# Converted steam to hot water system



## MP46159 (Mar 14, 2011)

Hopefully somebody can give me some help. We recently installed a single governale radiator with danfoss valve in a basment of a single family dwelling and the rad is only getting warm not hot. 

The existing piping in the house used to be a 2 pipe steam system that was converted to hot water(before we got there) and we installed mainfold tees, bleeders and isolation valves.

We bleed the entire system 3 times now and it gets hot for a short while then gets warm. All other rads on upper floors are getting hot and the house works.

Any suggestions would be appreciated


----------



## SlickRick (Sep 3, 2009)

MP46159 said:


> Hopefully somebody can give me some help. We recently installed a single governale radiator with danfoss valve in a basment of a single family dwelling and the rad is only getting warm not hot.
> 
> The existing piping in the house used to be a 2 pipe steam system that was converted to hot water(before we got there) and we installed mainfold tees, bleeders and isolation valves.
> 
> ...


Hello! Introduction Requested
An intro is requested from all new members. In case you missed it, here is the link. http://www.plumbingzone.com/f3/.

The PZ is for Plumbing Professionals ( those engaged in the plumbing profession)

Post an intro and tell our members where you are from, yrs in the trade, and your area(s) of expertise in the plumbing field.

This info helps members who are waiting to welcome you to the best plumbing site there is.

We look forward to your valuable input.


----------



## OldSchool (Jan 30, 2010)

MP46159 said:


> Hopefully somebody can give me some help. We recently installed a single governale radiator with danfoss valve in a basment of a single family dwelling and the rad is only getting warm not hot.
> 
> The existing piping in the house used to be a 2 pipe steam system that was converted to hot water(before we got there) and we installed mainfold tees, bleeders and isolation valves.
> 
> ...


What do you mean you installed mainfold tees....

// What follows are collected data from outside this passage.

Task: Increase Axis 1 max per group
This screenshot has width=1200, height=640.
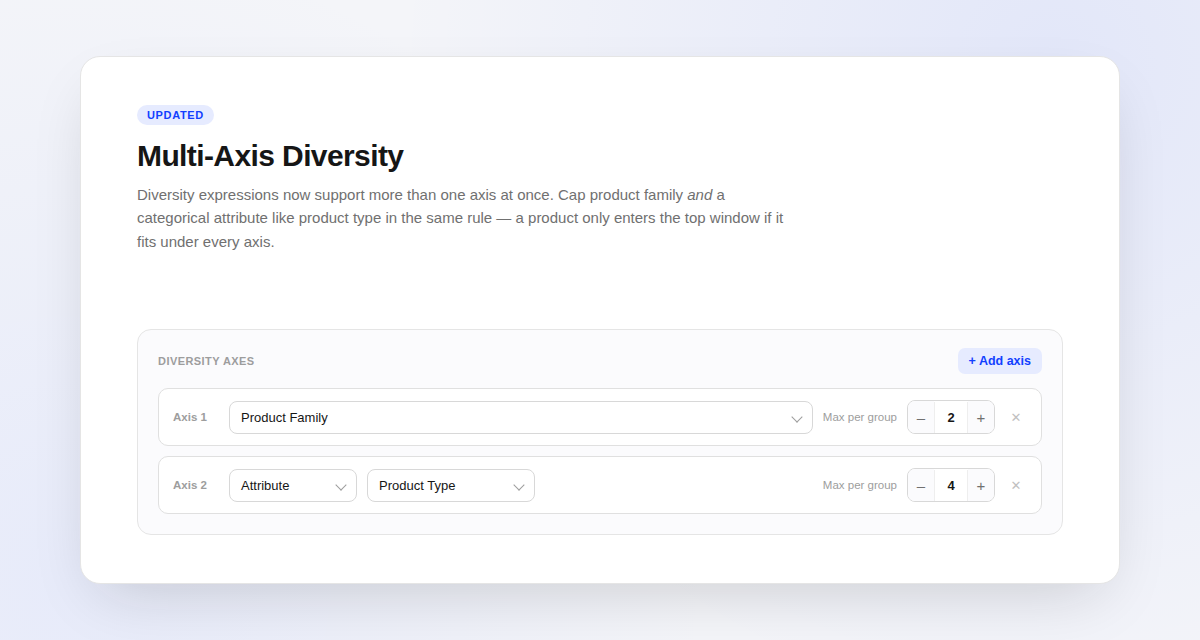Action: coord(981,418)
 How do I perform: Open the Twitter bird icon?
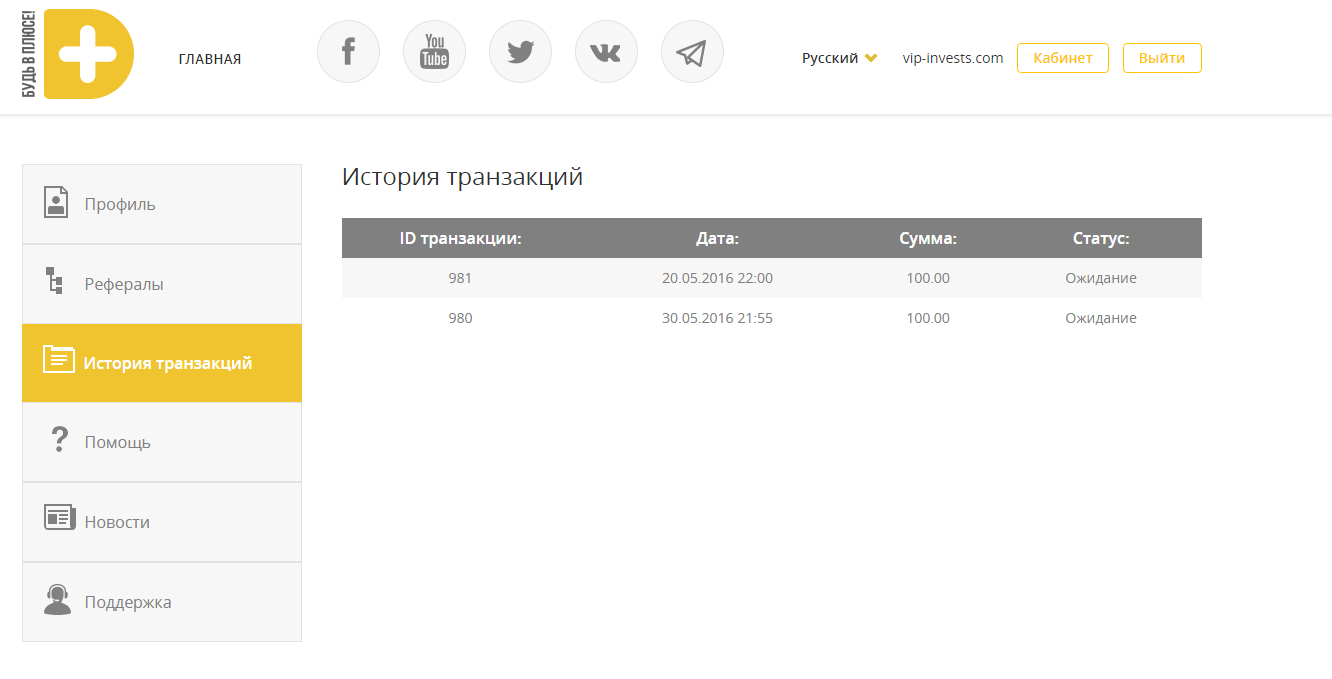(520, 52)
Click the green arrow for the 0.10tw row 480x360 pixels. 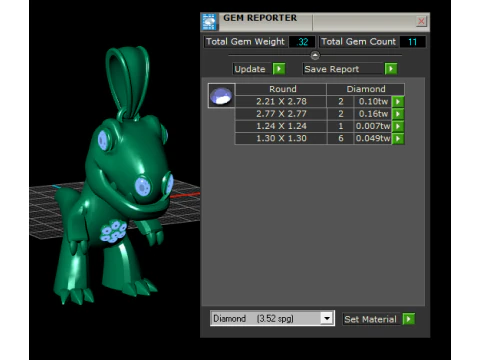(x=398, y=101)
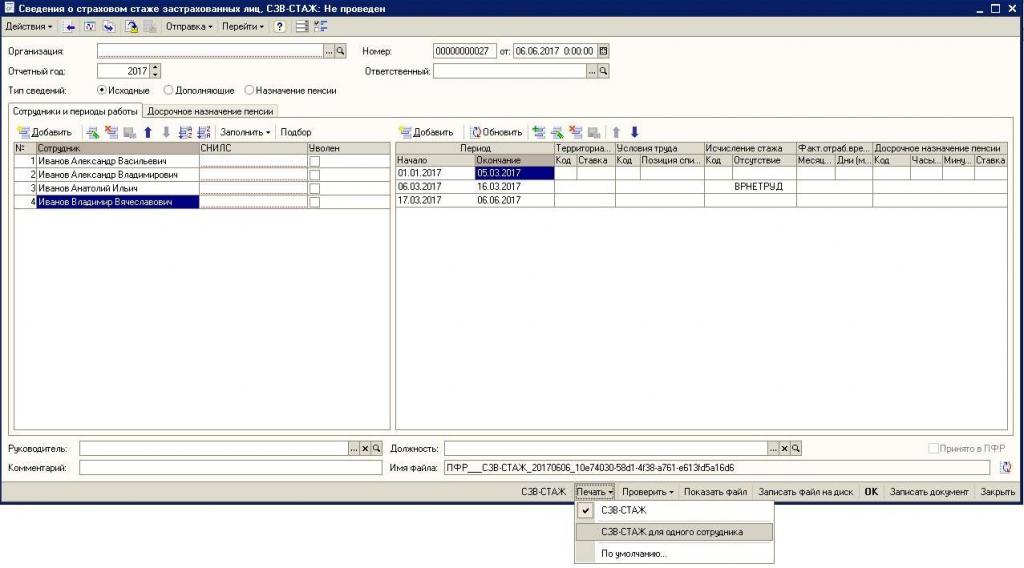
Task: Clear the Руководитель field with X icon
Action: (x=365, y=449)
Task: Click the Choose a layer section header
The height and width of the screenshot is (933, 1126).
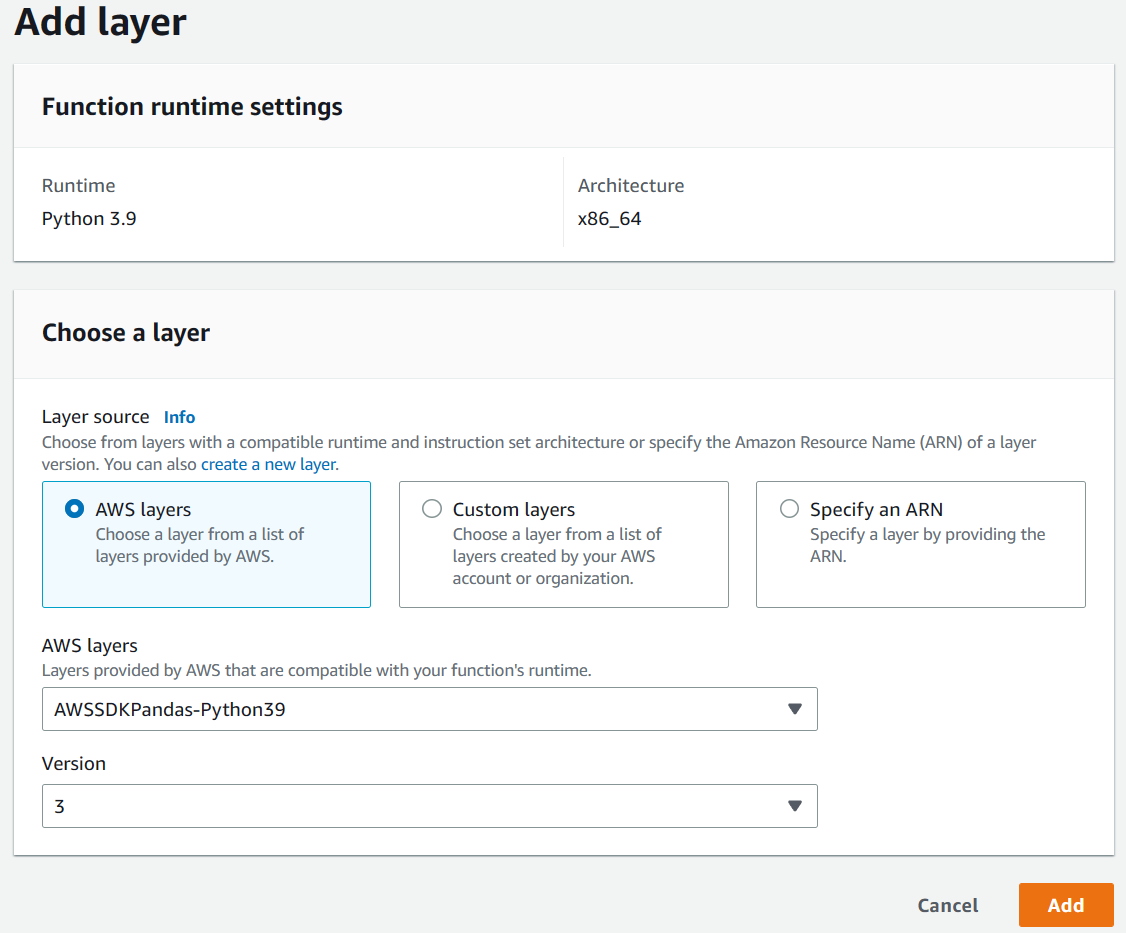Action: 126,333
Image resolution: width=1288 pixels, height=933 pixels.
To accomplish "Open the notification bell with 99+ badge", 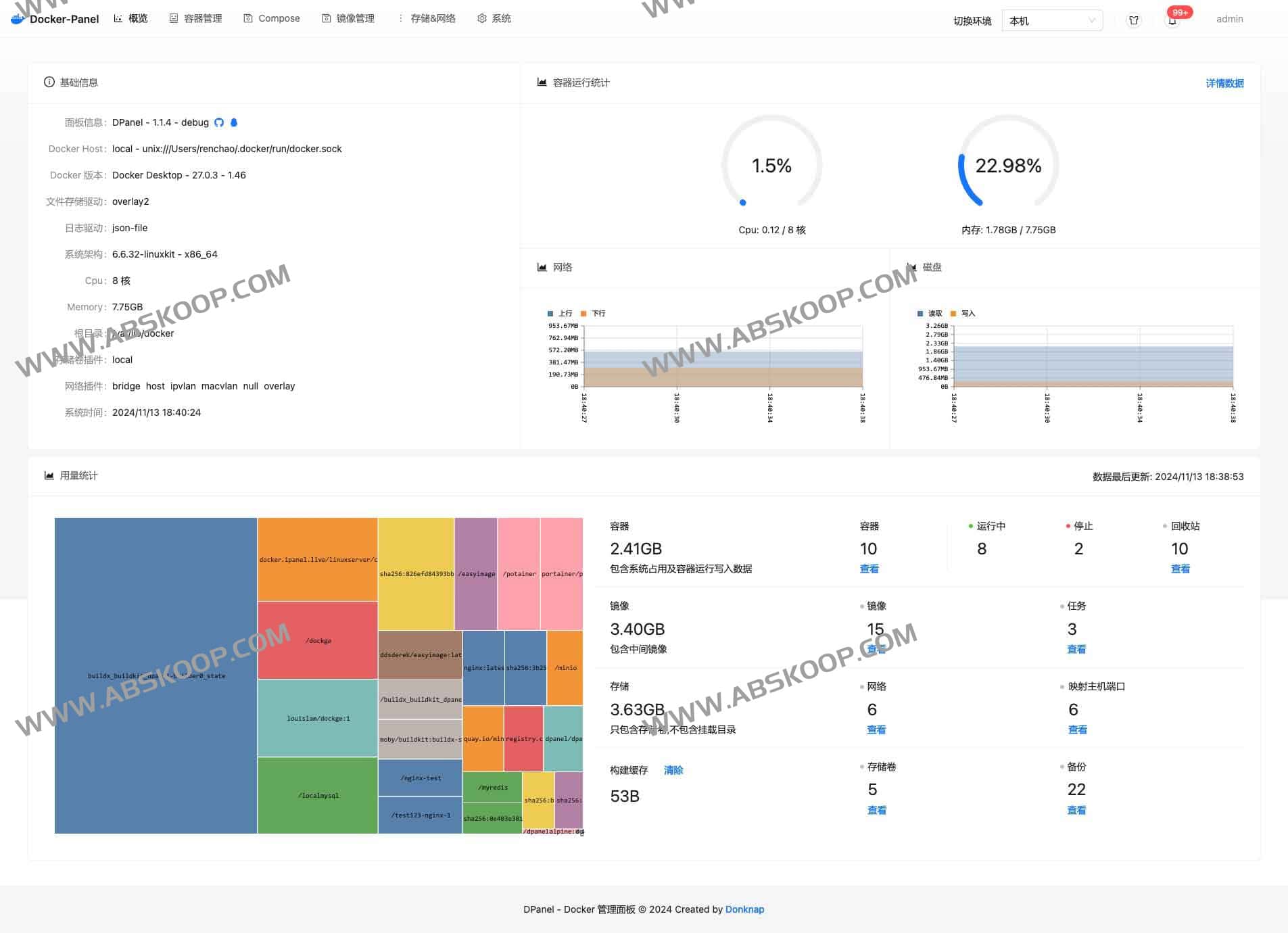I will coord(1172,20).
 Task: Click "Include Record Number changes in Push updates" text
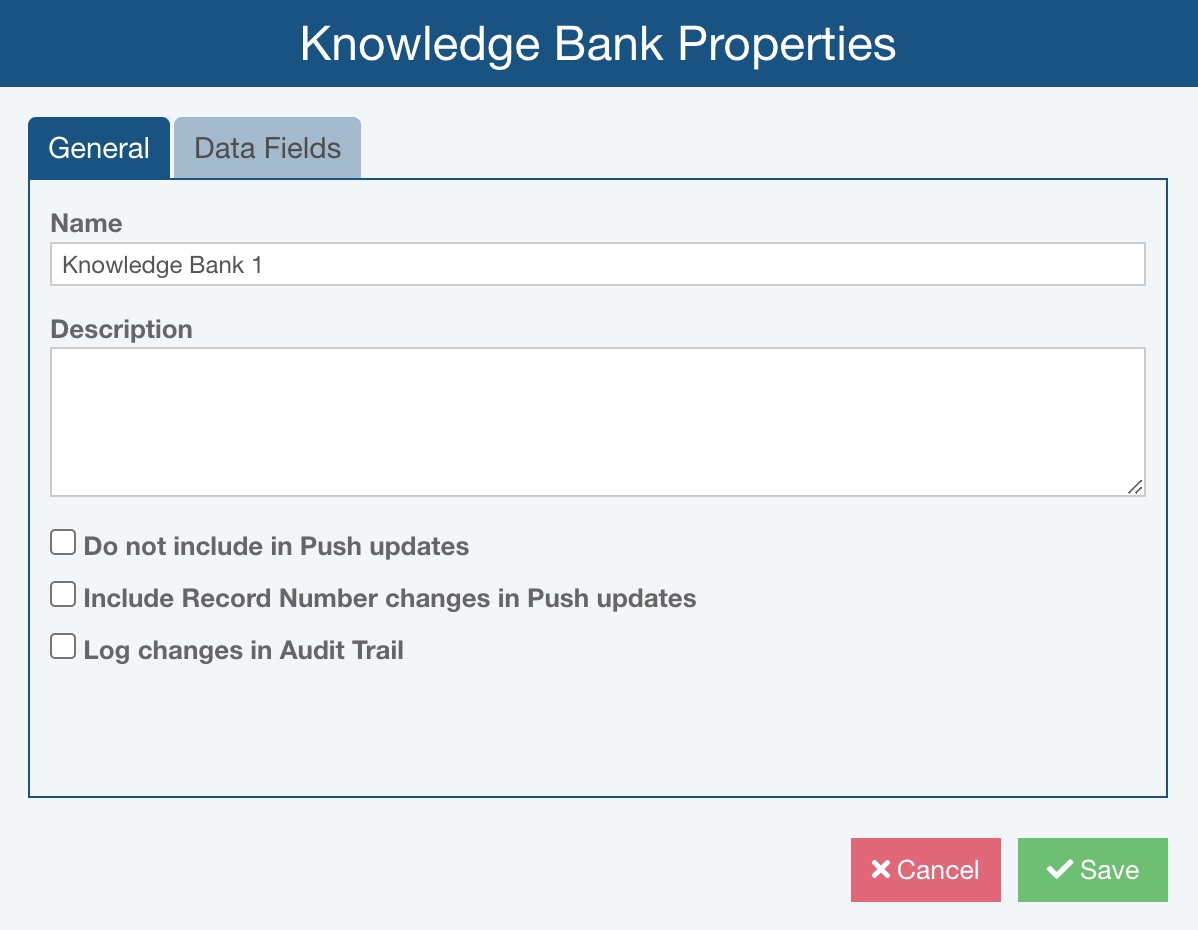point(390,598)
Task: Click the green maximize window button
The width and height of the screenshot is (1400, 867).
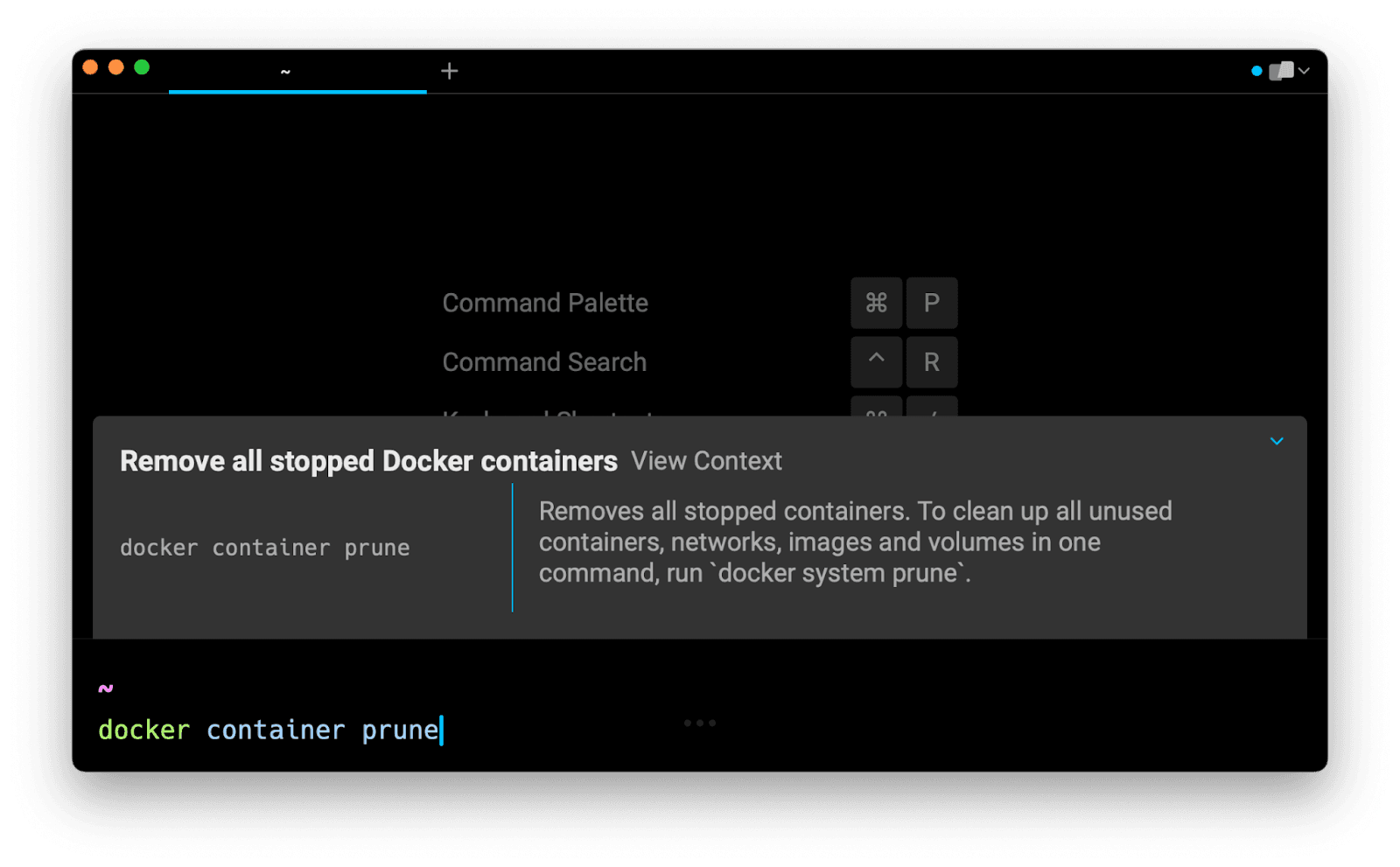Action: (x=142, y=67)
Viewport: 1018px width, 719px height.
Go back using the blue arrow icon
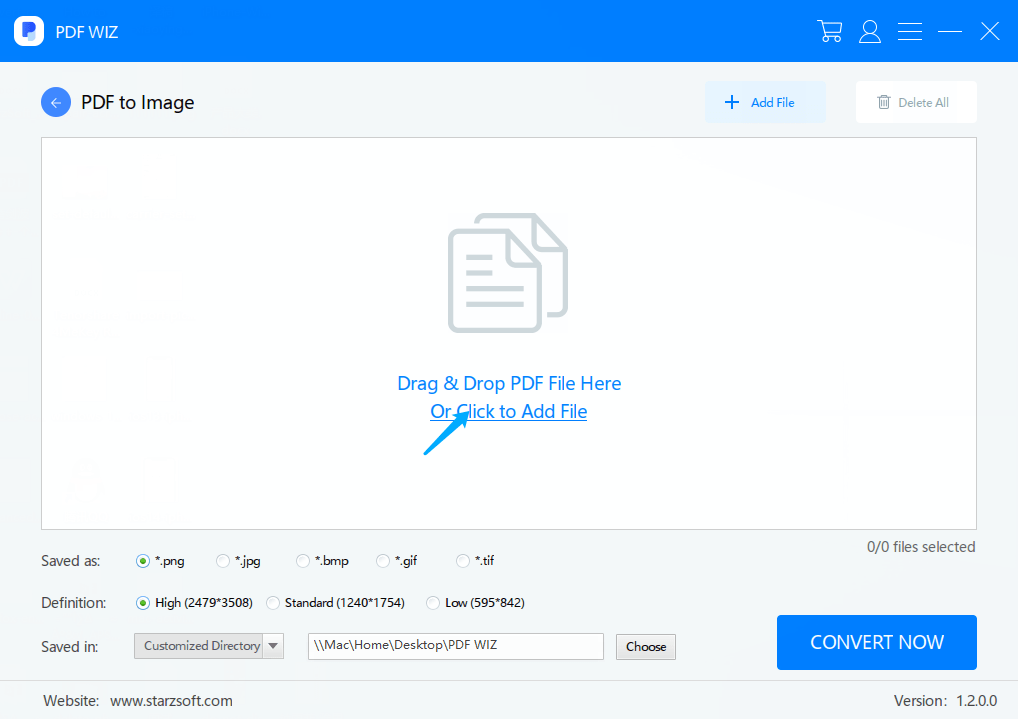(56, 102)
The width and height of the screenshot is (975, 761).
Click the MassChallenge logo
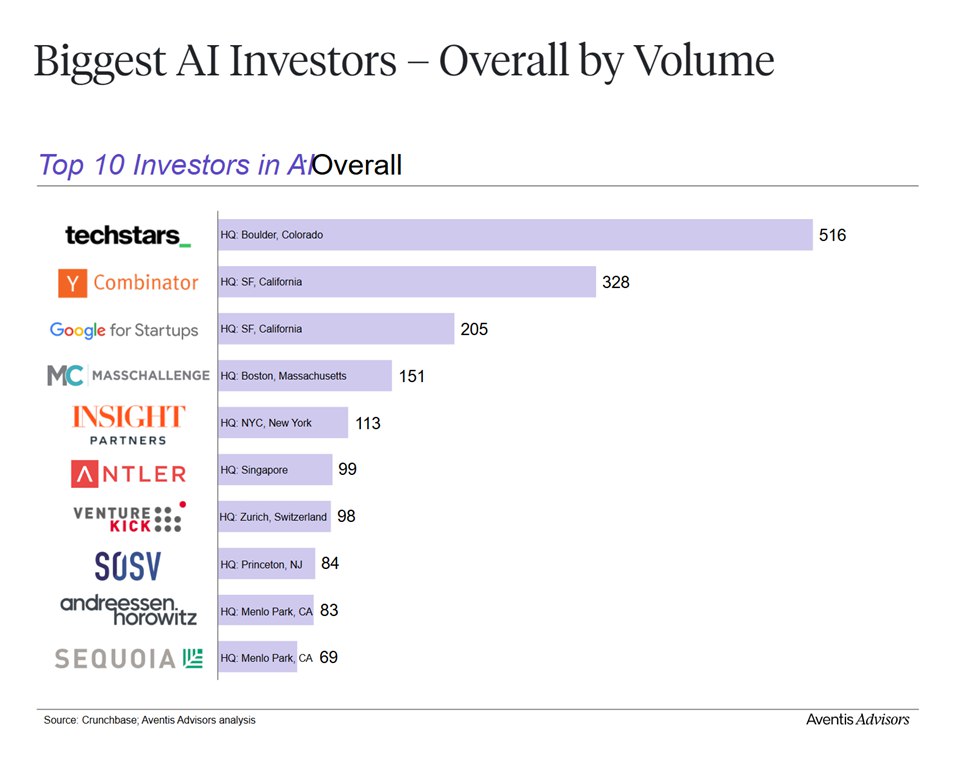128,376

Me thinks .... :whistling2:


----------



## BROOKLYN\PLUMB (May 21, 2010)

I think he meant monoflow it doesn't matter he still better call a lic plumber

Sent from my EVO 4G using Plumbing Zone


----------



## Sylvain (Jan 22, 2011)

MP46159 said:


> Hopefully somebody can give me some help. We recently installed a single governale radiator with danfoss valve in a basment of a single family dwelling and the rad is only getting warm not hot.
> 
> The existing piping in the house used to be a 2 pipe steam system that was converted to hot water(before we got there) and we installed mainfold tees, bleeders and isolation valves.
> 
> ...


Is the lockshield valve wide open ? Are you sure the radiator is properly fitted ?


----------



## RealLivePlumber (Jun 22, 2008)

MP46159 said:


> Hopefully somebody can give me some help. We recently installed a single governale radiator with danfoss valve in a basment of a single family dwelling and the rad is only getting warm not hot.
> 
> The existing piping in the house used to be a 2 pipe steam system that was converted to hot water(before we got there) and we installed mainfold tees, bleeders and isolation valves.
> 
> ...


 
What would happen if the house did not work??





















It'd be getting a welfare check:laughing::thumbsup:


----------



## whitey (Mar 17, 2011)

Which way are the moniflow tee's pointing? They work best pointing in the 12 o'clock position, but can be used only from roughly 10 o'clock to 2 o'clock, you cant point them down or sideways (9 or 3 o'clock, they may work but I wouldnt try it). Also you may need to balance the loop.


----------



## DIZ (Nov 17, 2010)

I think you have the rad installed backwards.


----------



## mtfallsmikey (Jan 11, 2010)

Dad and I tried to do a conversion like that twice...the one we converted to gravity HW worked far better...


----------